Nutritionist Picks Apart Burger King's Unhealthiest Menu Item

Nutritionist and chef Serena Poon, who founded the wellness website Serena Loves and also markets a line of supplements called Just Add Water, is no fan of fast food – no surprise, considering the line of business she's in. Had Mashed asked her to pick out the best meal you could eat at Burger King, a chain not known for its healthy options, she might have struggled to come up with anything more exciting than a plain side salad, no dressing. Instead, we asked her to pinpoint the worst thing you could order there, and she had no trouble whatsoever in pointing the finger at the Bacon King Combo Meal.

Even without the combo add-ons, Poon says the Bacon King alone "contributes a lot of calories, fat, sodium and processed ingredients [that] can have deleterious effects on your health." When you add on the fries and drink, that really pushes things over the top, turning the meal into something she calls "an extreme, and unnecessary overconsumption of both macronutrients and processed foods."

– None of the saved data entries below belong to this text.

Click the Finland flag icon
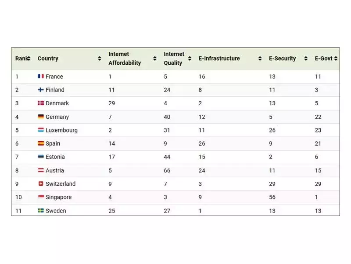 pos(41,90)
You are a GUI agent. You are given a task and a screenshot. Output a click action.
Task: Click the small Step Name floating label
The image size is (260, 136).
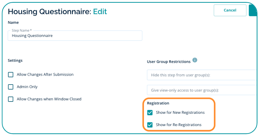(22, 31)
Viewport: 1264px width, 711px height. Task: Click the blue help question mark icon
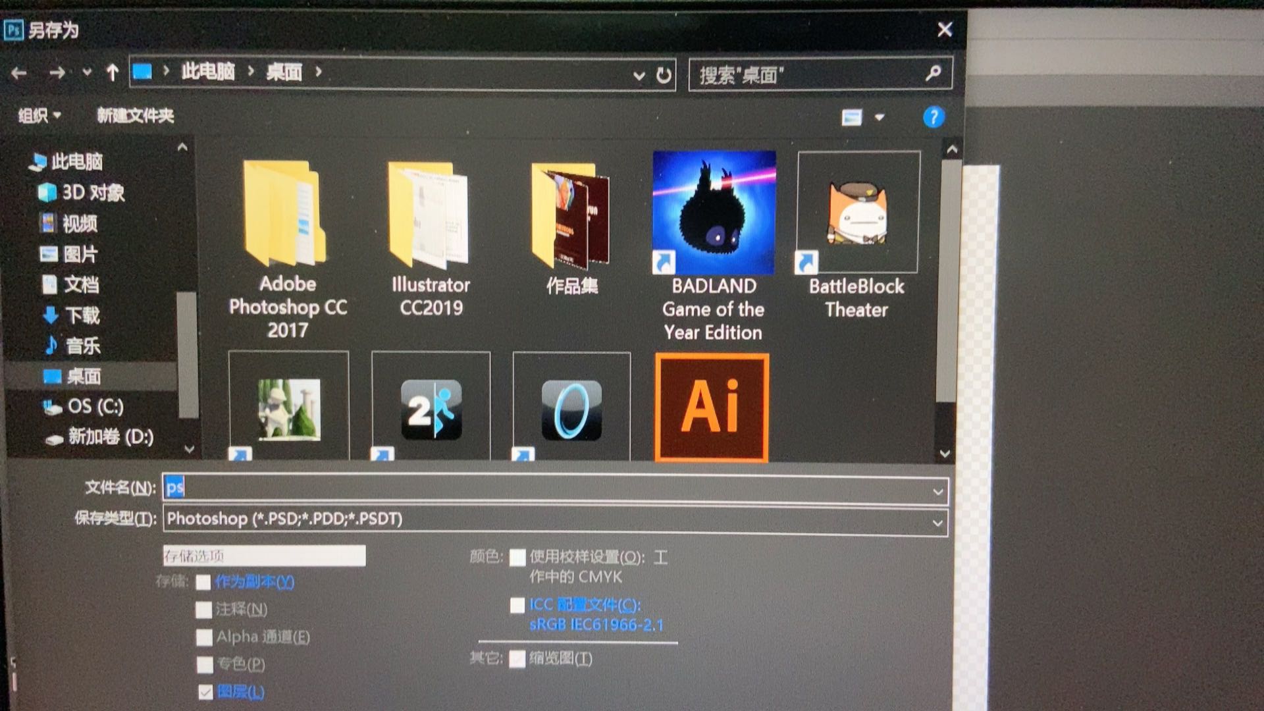click(x=933, y=117)
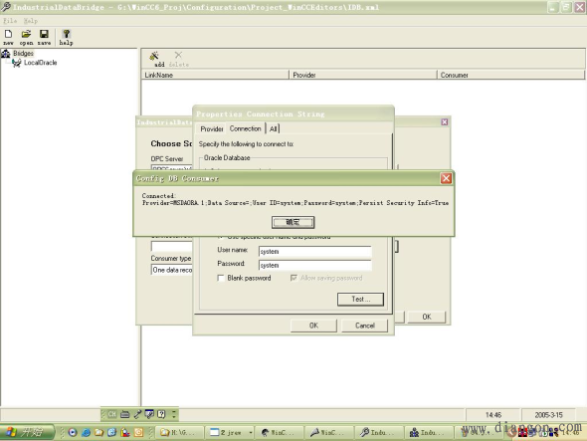Select the LocalOracle bridge in the tree

[40, 63]
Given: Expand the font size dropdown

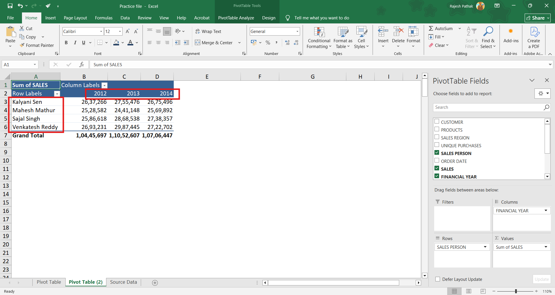Looking at the screenshot, I should 120,32.
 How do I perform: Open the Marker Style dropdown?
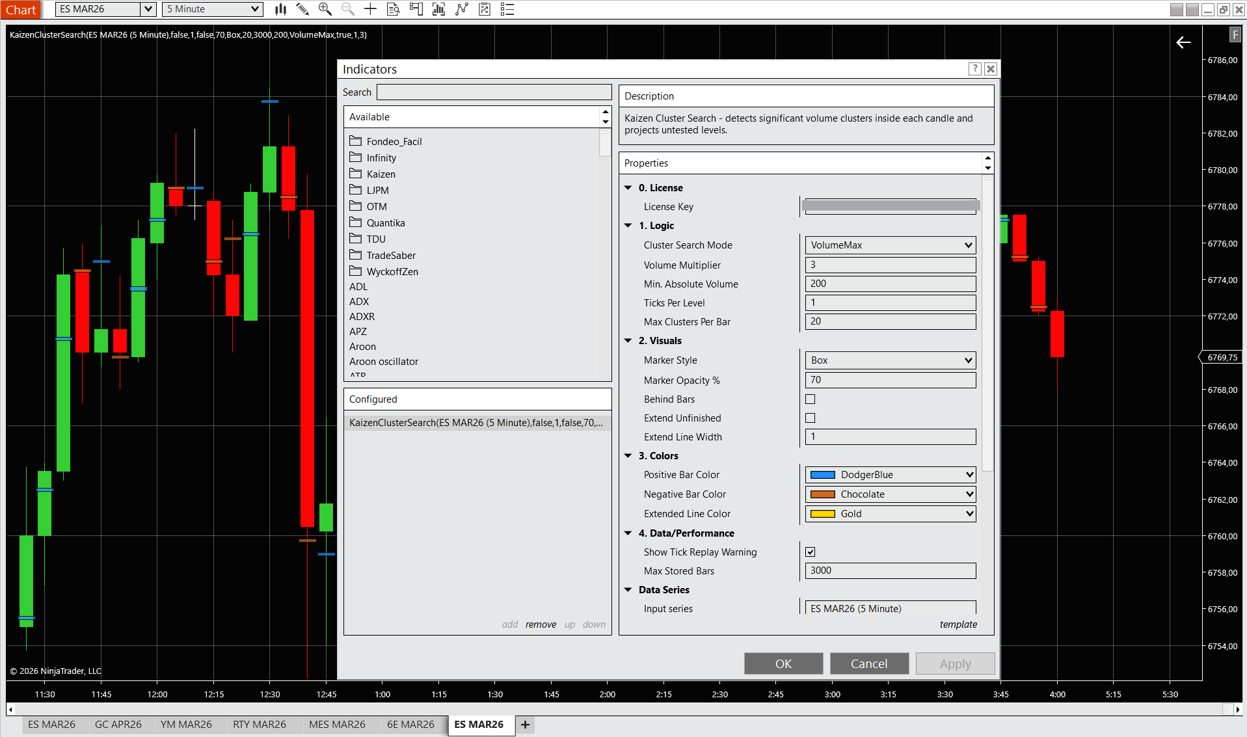(x=890, y=360)
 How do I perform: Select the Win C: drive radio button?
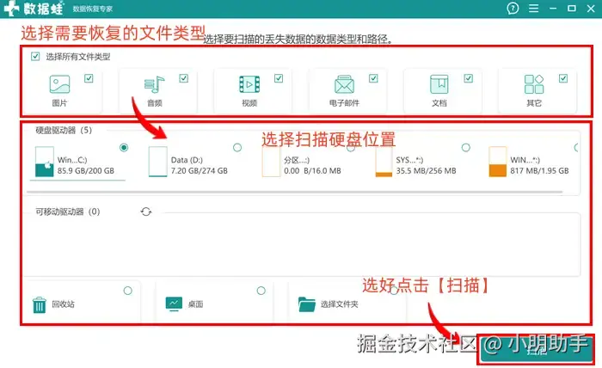click(124, 147)
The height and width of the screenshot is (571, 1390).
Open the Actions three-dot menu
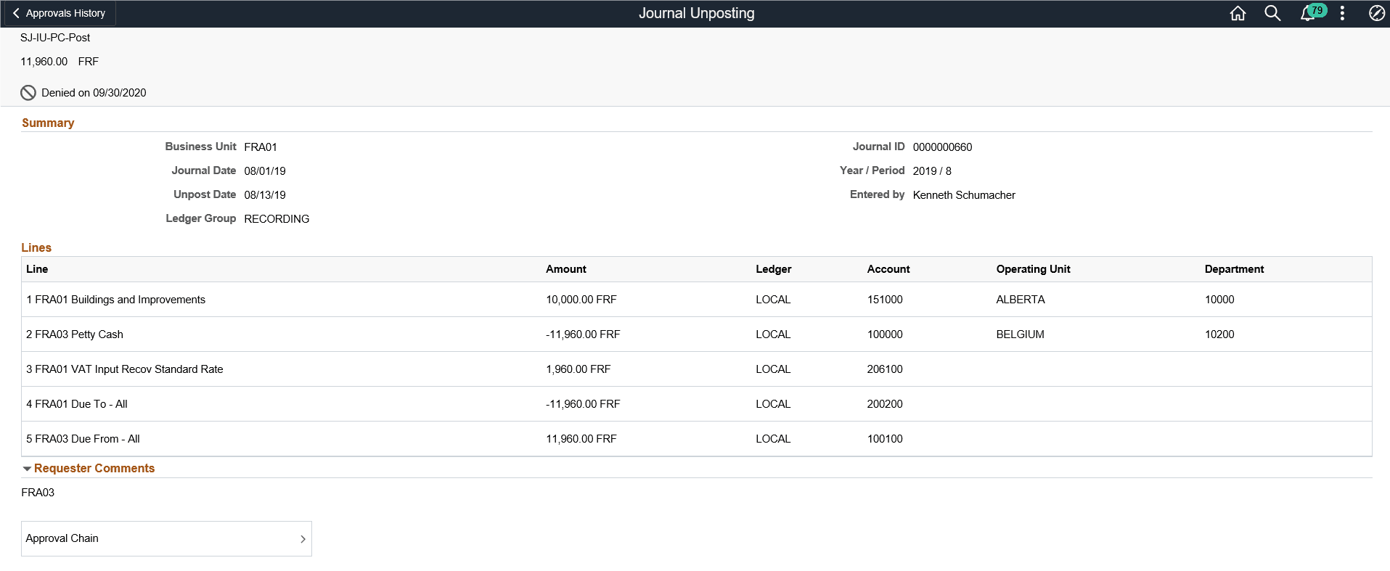tap(1342, 13)
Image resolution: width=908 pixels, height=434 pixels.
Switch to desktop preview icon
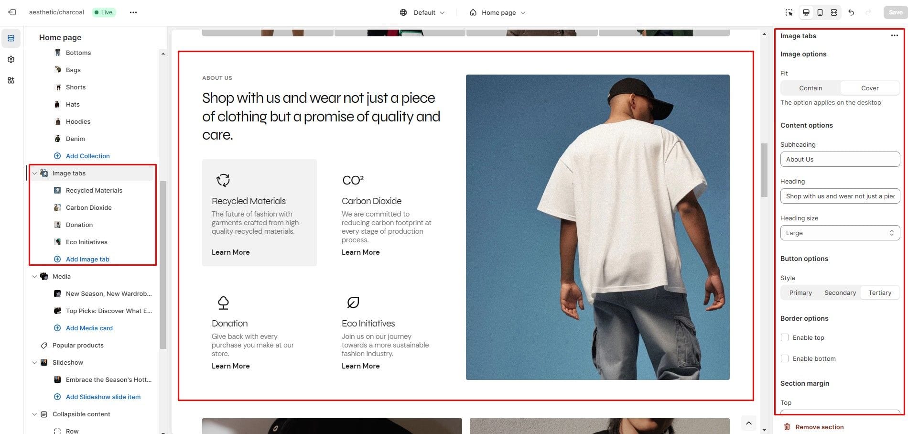pyautogui.click(x=806, y=12)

The Bacon King Combo Meal by the numbers

The sandwich alone, according to Burger King, has a hefty 1,313 calories, which all by itself may be more than half the day's calories, assuming you're going off the standard 2,000 calories/day (your own individual requirements may be higher, but they may also be lower). The sandwich also has 92.5 grams of fat, 39.1 grams of saturated fat, and 2.7 grams of the dreaded trans fat, something Poon says is "considered so dangerous for heart health that it is essentially banned by the FDA." However the FDA regulations do not cover all types of foods such as some kinds of vegetable oil (via Healthline), so Burger King and other fast food chains (and non-fast food restaurants serving deep-fried foods) aren't breaking the law. 

All of the different fat levels, however, are well over what the American Heart Association would like to see you eating on a daily basis – they advise no more than 13 grams of saturated fat, while Poon adds that you should eat no more than 78 grams of total fat per day. The sandwich also has 284.3 mg of cholesterol and 2,865.9 mg of sodium (numbers Poon says also "blow by" the recommended daily limits) as well as 51.5 grams of carbs, although you will meet your daily protein requirement with its 69.7 grams. If you add on a large fries and a large Coke, this tacks an additional 940 calories, 19 grams of fat, 187 carbs, and 765 mg of sodium, bueno.

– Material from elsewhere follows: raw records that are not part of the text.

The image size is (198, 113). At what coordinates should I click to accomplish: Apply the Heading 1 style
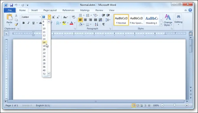(x=152, y=20)
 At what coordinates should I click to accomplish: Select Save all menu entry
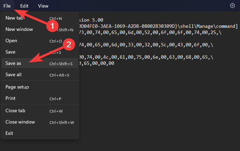click(13, 74)
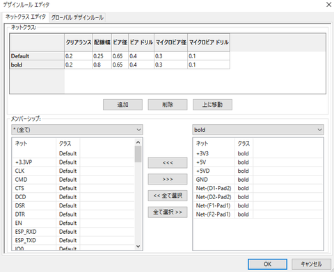Close the デザインルール エディタ dialog
This screenshot has height=272, width=334.
pos(328,5)
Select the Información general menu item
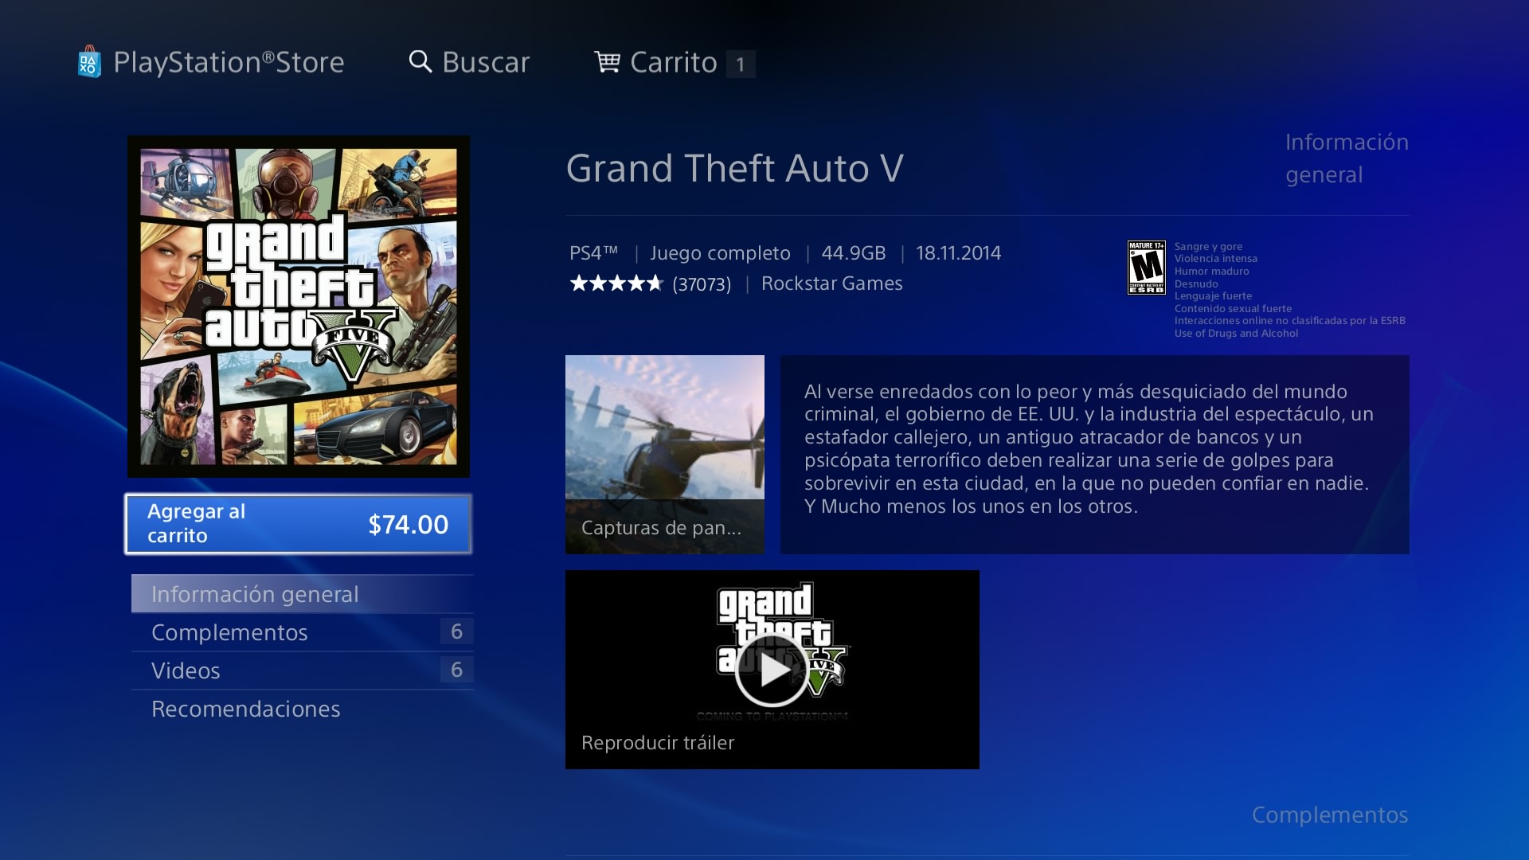Screen dimensions: 1529x860 tap(303, 594)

What makes the Bacon King Combo a risky meal choice

While Poon points out that unwanted weight gain is an obvious side effect of eating such a meal, she also notes that there are quite a few other problems you're likely to face should you eat this way on a regular basis. "A diet that is high in saturated fat," she warns, "can raise LDL cholesterol and increase your risk for heart disease and stroke," while "a diet that is high in sodium can lead to bloating, high blood pressure, cardiovascular disease, kidney disease, osteoporosis, and cancer.

Plus, despite what low-carb advocates might have you believe, it seems there may be such a thing as too much protein. Poon, who favors a plant-forward diet, cites an article published by Harvard Medical School that claims eating an excessive amount of protein might lead to kidney troubles. The article, however, says a 140-pound person should safely be able to consume up to 125 grams of protein per day, so you'd have to eat two of these meals to be in the danger zone with this nutrient.

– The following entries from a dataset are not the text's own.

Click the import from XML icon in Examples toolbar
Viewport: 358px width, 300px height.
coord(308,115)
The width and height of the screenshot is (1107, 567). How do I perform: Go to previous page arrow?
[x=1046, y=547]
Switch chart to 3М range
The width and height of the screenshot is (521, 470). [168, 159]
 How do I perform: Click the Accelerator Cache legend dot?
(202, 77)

The Bacon King Combo could lead to serious complications

No-one would ever claim that consuming a BK combo meal counts as "clean eating" by any stretch of the imagination, but Poon thinks the Bacon King Combo is over the top even by fast food standards. She wants everyone to realize that such a meal contains all five of the foods the Cleveland Clinic says are likely to lead to inflammation: added sugars, trans fats, red meat, omega-6 fatty acids (good in small doses, but not in excess), and those naughty, naughty refined carbs (white bread, white potatoes, stuff like that). 

Okay, so what's so bad about inflammation? Does this just mean we're going to be a bit puffy around the waistline until the effects of such a meal wear off? Poon says it's far more dangerous than that, citing inflammation as a contributing factor to issues such as diabetes, cardiovascular disease, kidney disease, arthritis, Alzheimer's, and depression.

Okay, so what does Poon recommend as a meal alternative? Ideally, she says, you should be "making your own high-quality grass-fed burger at home and adding fresh vegetables as toppings and roasted potatoes on the side." Assuming you have neither the time nor the inclination, however, she allows "if...[you] eat fast so in moderation and choose options that include vegetables and contain fat and sodium levels on the lower side of the spectrum."